Percebi que antes não conseguia terminar nada do que começava. Me propunha a fazer dança, a treinar na academia, a nadar, daí dava certo na primeira semana e eu depois largava. Tentei pintura, cerâmica, tricô, colagem, circo, italiano, natação, culinária, rodas de cura, meditação, curso de autoconhecimento… Era uma verdadeira expert em deixar as coisas pela metade, ou já no início.

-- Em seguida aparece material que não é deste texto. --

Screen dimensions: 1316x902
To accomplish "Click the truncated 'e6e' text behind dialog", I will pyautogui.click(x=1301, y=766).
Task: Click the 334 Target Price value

Tinha vontade de fazer mil coisas e começava as mil, só que não terminava nenhuma. Era frustrante. Recomeçar me propondo novas metas estava me dando um certo prazer. E sentia prazer em perceber que estava sentindo prazer, pois antes, quando bebia, não sabia distinguir sentimentos, como já disse aqui no blog. O álcool confundia todas as minhas emoções. Hoje me policio para não deixar as coisas por fazer. Mesmo que demore um pouco.

Finalmente decidi tirar o siso, e hoje não tenho mais dor, é claro. (Pelo menos naquele dente, que nem existe mais!) Claro que comparo esse processo ao da liberdade em experimentar sensações sem me furtar a elas, me entorpecendo. Viver novamente sem aquela dor tem sido maravilhoso, como sem me preocupar com o lado em que devo mastigar. Também não sinto mais medo de comer determinadas coisas, provo tudo que posso e quero.

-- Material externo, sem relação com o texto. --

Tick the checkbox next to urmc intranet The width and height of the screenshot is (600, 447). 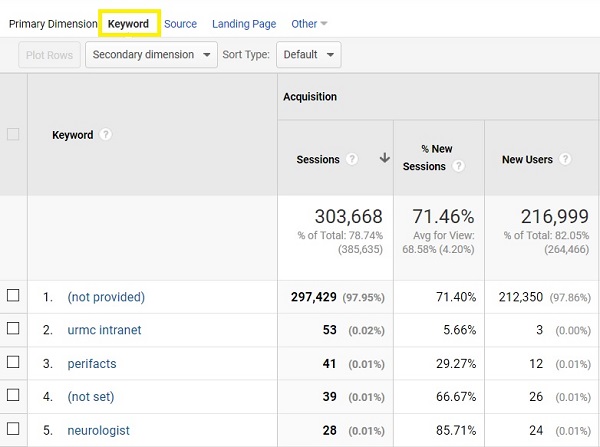tap(13, 329)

E conseguir experimentar novas sensações sem beber, sem temer o medo, sem a dor da culpa é uma coisa que me enche de alegria. Hoje acordo sem ressaca e posso fazer exercício, posso provar vários sucos e cafés. Amo café. E esse novo mundo de sabores é novo e muito prazeroso. Como diversas outras coisas são também muito prazerosas, experiências que não me permitiam viver porque o álcool embotava tudo.

Me libertei, só por hoje, de todos os fantasmas que o uso do álcool em excesso me trazia. Tirei o foco da dor e as cores, sabores e amores voltaram a aparecer. Hoje sou uma entusiasta da vida, das descobertas, das amizades. E a recuperação é progressiva. Cada dia que passo em sobriedade, sem "dente do siso doendo", é um dia para experimentar novas coisas e lidar com todas elas.